The Oilers, on the other hand, were coming off another dismal season. They had finished second to last in the Western Conference. By 2015, the Oilers had become something of a perennial draft joke. The team was picked first overall in 2010, 2011 and 2012, seventh overall in 2013 and then third overall again in 2013, each a reflection of Edmonton’s poor performance. No matter how many draft picks the Oilers added to the roster, they found themselves back at or near the bottom of the league time and time again. But of course, here was McDavid. Could it finally be the answer?

“I think my expectations exceed any of what anyone else puts on me,” McDavid told the Globe and Mail after the Oilers selected him first overall. “I just have to make sure I’m playing my game. If I meet my expectations, chances are I will meet everyone else’s too.”

Those expectations were very high. Dubbed the savior of the Oilers, he received the nickname “McJesus”, a nickname he has kept thanks to his divine moves on the ice and his outstanding goals. But a savior carries the weight of a town, and McDavid has carried the Oilers’ history since draft day. The story of the team’s Cup victories in the 1980s, the defeat in 2006 and the many bad years that followed. Not to mention the yoke of a guy named Wayne Gretzky.

McDavid walked into what was, on paper, a talented clubhouse. Thanks to the top picks from previous years, the Oilers had guys like Ryan Nugent-Hopkins, Darnell Nurse and the man they had drafted the year before, Leon Draisaitl. But the Oilers were “a mismanaged group of young stars who can’t burn any hotter than the dumpster fire in which they burn,” one NHL columnist scoffed a few months before McDavid was drafted. Things didn’t fall into place right away. The Oilers only made the playoffs once over the next four seasons, finishing near the bottom of the division every two years. They were eliminated from the postseason in the 2020 qualifying round and were eliminated in the first round the following year. A loss in the Western Conference finals in 2021-22 followed, and they were eliminated in the second round last season. Still, in that time, McDavid solidified his status as one of the greats. His seven consecutive 100-point seasons before age 28, for example, put him in conversation with not only Gretzky but also Mario Lemieux. But with his success, expectations turned into questions. As good as McDavid was, could he ever win to Cup in Edmonton? Can he ever match Gretzky’s greatness? And what was this talented team missing? Was that goalie? Defending? It was them cursed from above? Or was it the city itself, unable to attract the type of players the team needed for a championship?

A few months before McDavid was drafted, Edmonton was selected in a poll of NHL players as the least desirable city to call home. Edmonton, the NHL’s northernmost outpost, has been, since the discovery of nearby oil in the 1940s, a blue-collar city going through a boom-and-bust cycle of commodity prices. He prides himself on his gruff, frontier attitude. But it’s not always the easiest place to be. When McDavid came to town, Edmonton’s unemployment rate was 5.4%; It reached 15.6% during the pandemic and is now just under 7%. The city is fighting a historic homeless crisis and a street drug epidemic. But, like his team, Edmonton may be down, but not out. And the Oilers are doing their part: The team’s first three rounds generated a My dear 179 million Canadian dollars in economic activity for the city.

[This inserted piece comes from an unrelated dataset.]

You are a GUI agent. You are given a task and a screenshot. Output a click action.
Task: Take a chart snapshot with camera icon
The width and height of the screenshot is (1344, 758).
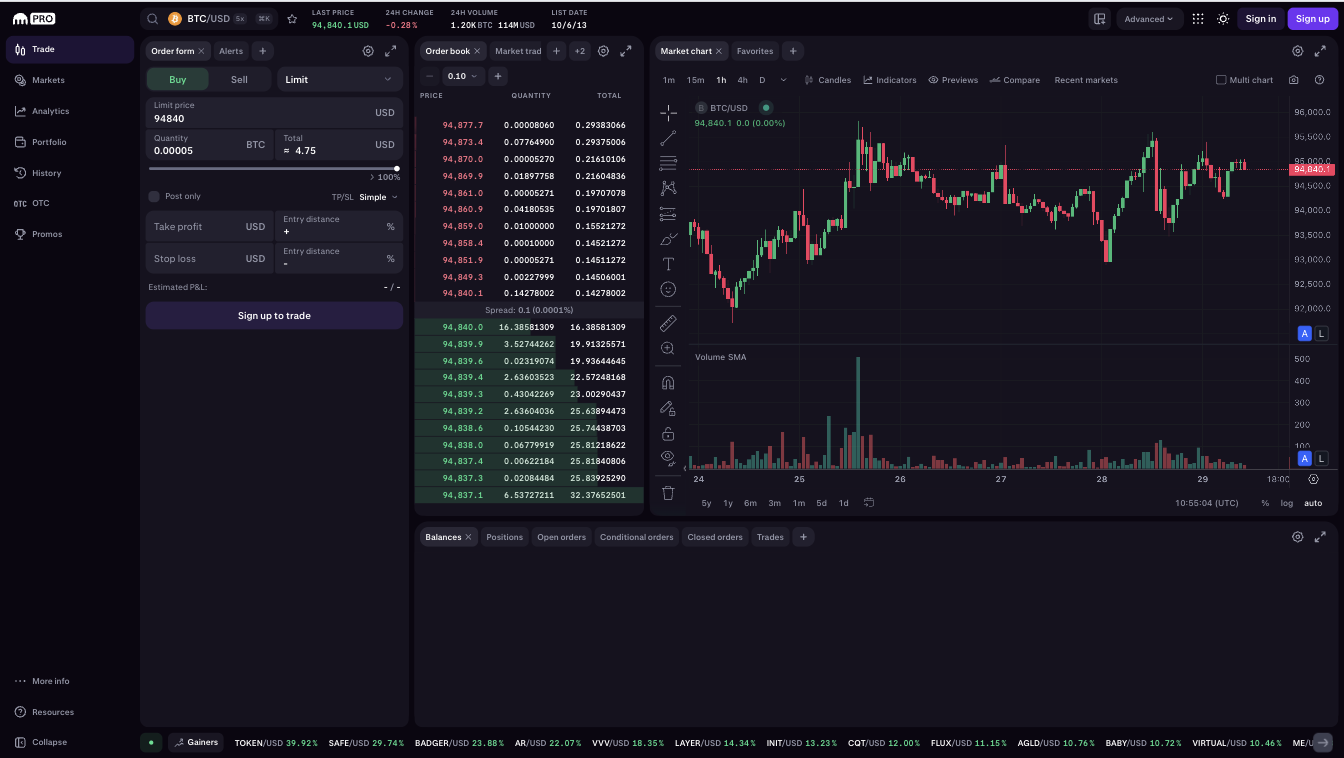coord(1294,80)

The Oilers played their final home game of the 2023-24 season on Friday in front of an endless roar from the crowd — the sound of a city that perhaps needed a little hope. On Monday night, they will return to Florida to contemplate history: that of their team, that of the ’42 Leafs and that of a nation desperate for the Cup to return to its homeland for the first time in more than 30 years. All of these expectations could prove too much for the Oilers, although there is plenty of pressure on the Panthers to avoid a crushing capitulation after what looked like a first Stanley Cup title. all except theirs 10 days ago. It may be that the only Gretzky feat that McDavid surpasses this year will be that of the Great total postseason points, something that in itself seemed impossible. On the other hand, what is one more miracle? The impossible is what McDavid does.